Count lines with "height" below; give only the number.

• **Supplied material**
- - - -
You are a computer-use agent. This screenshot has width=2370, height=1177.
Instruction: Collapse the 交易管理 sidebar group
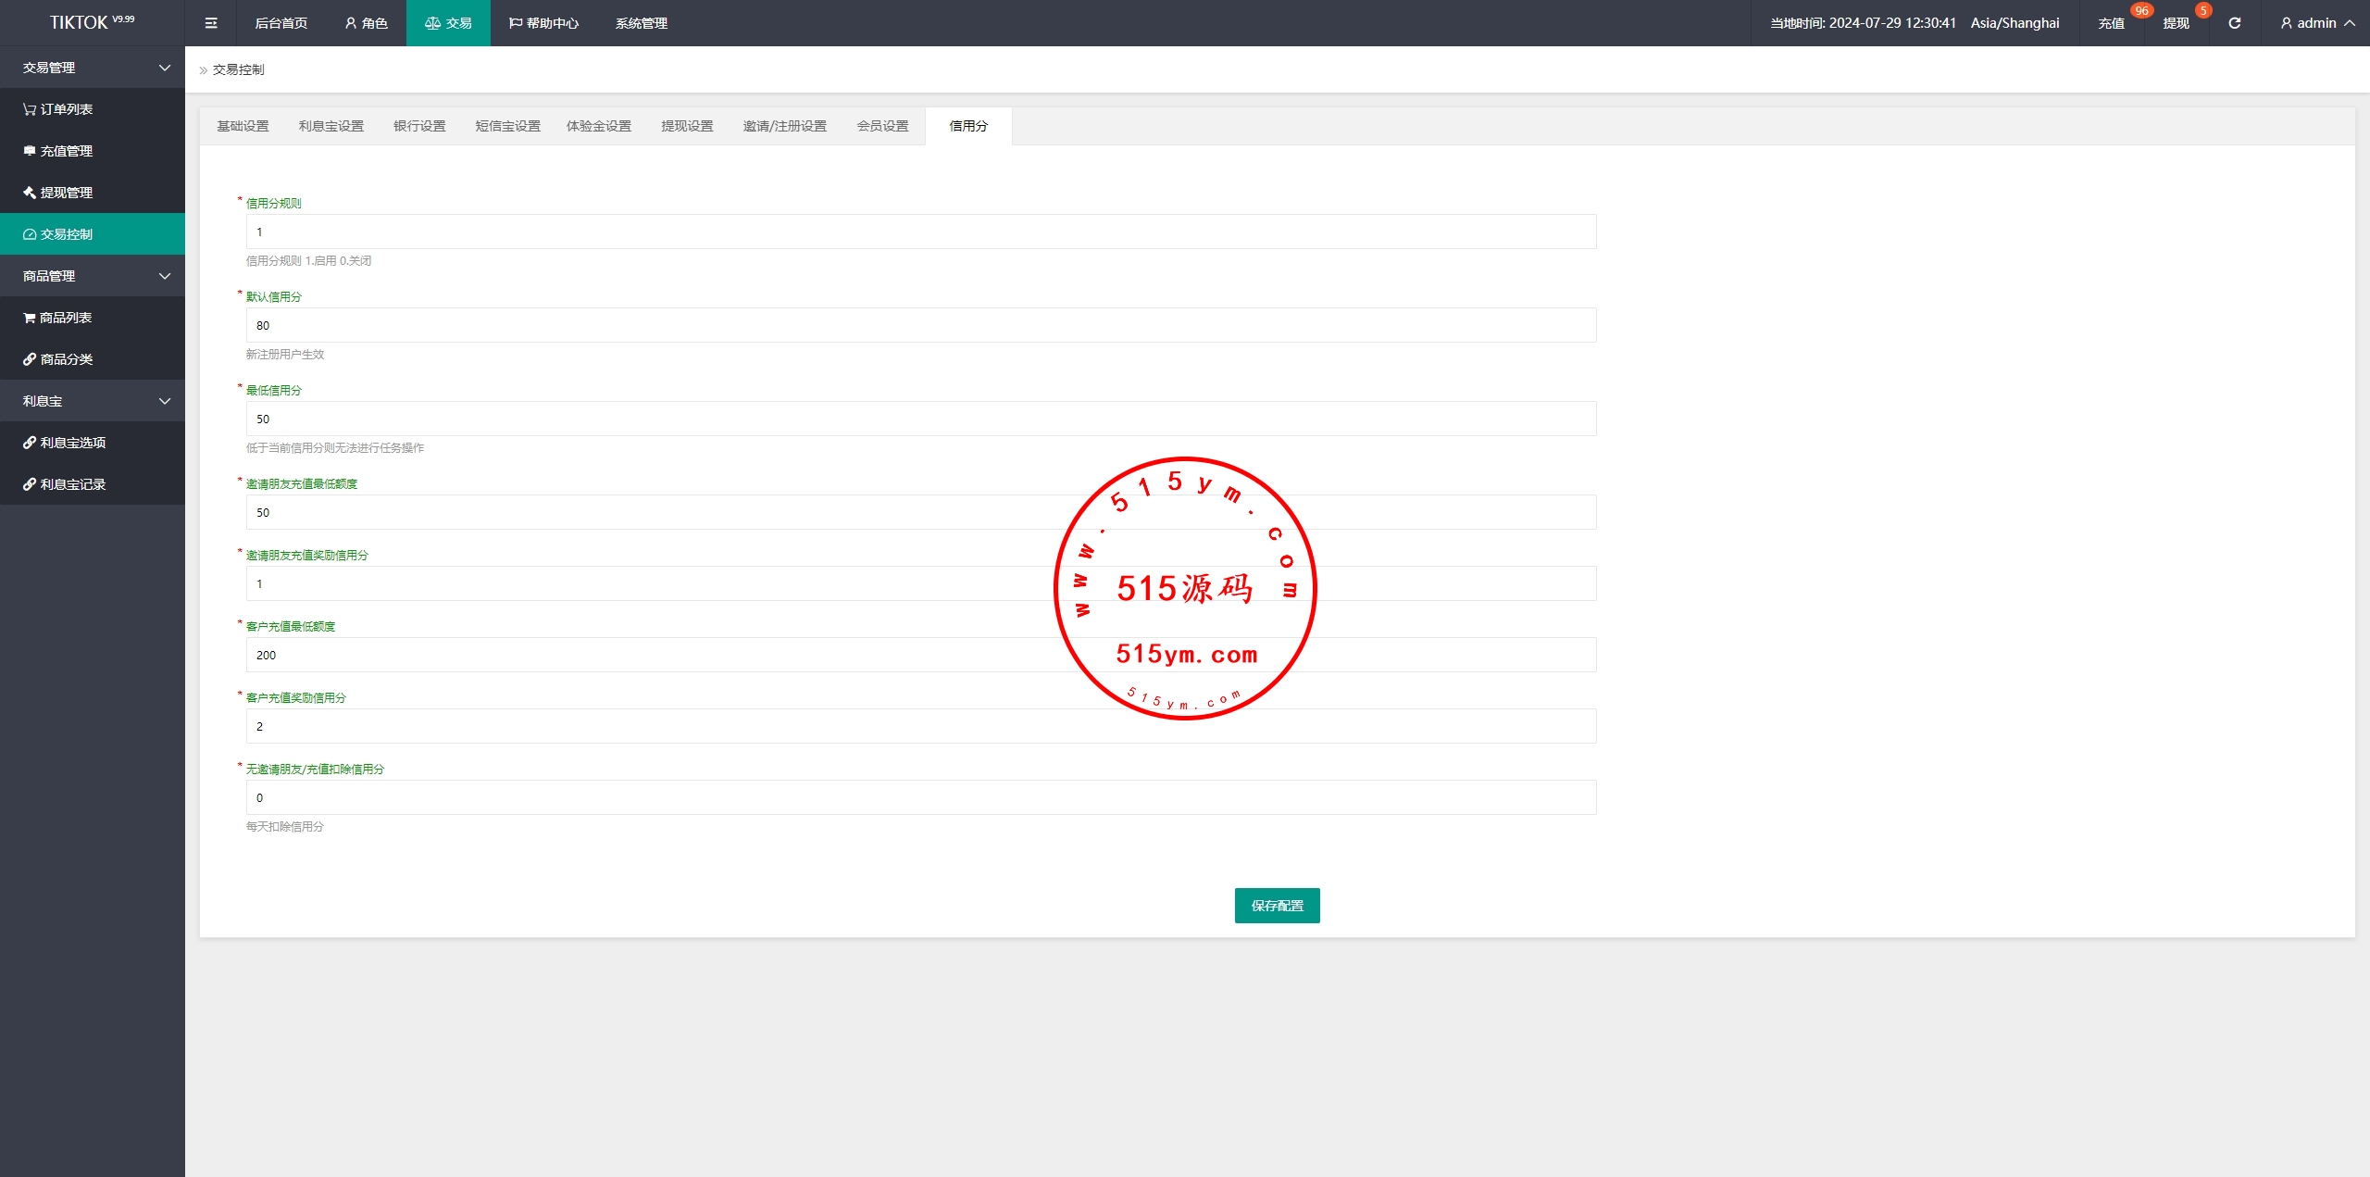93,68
- - - -
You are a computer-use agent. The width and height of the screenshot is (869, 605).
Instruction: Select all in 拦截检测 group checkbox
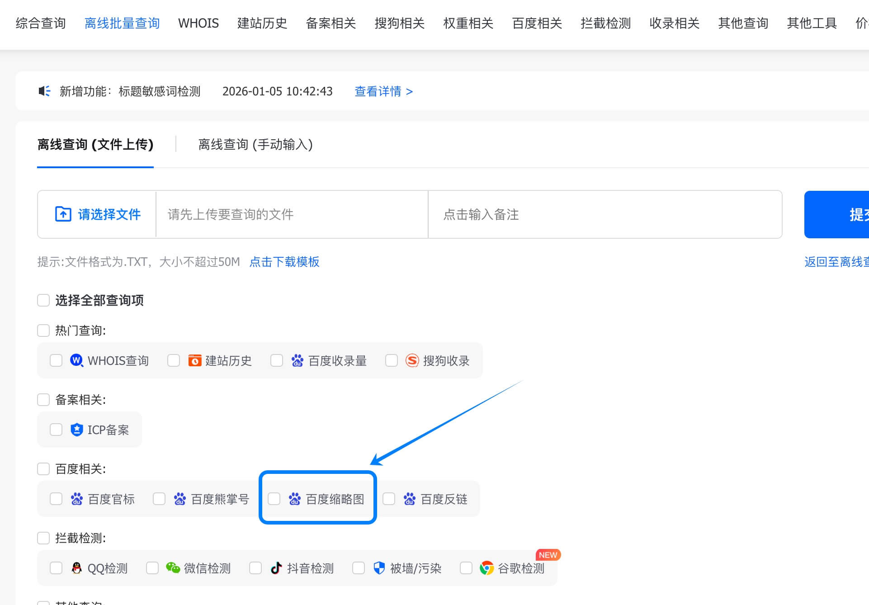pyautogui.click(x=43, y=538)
- - - -
• **Answer**
2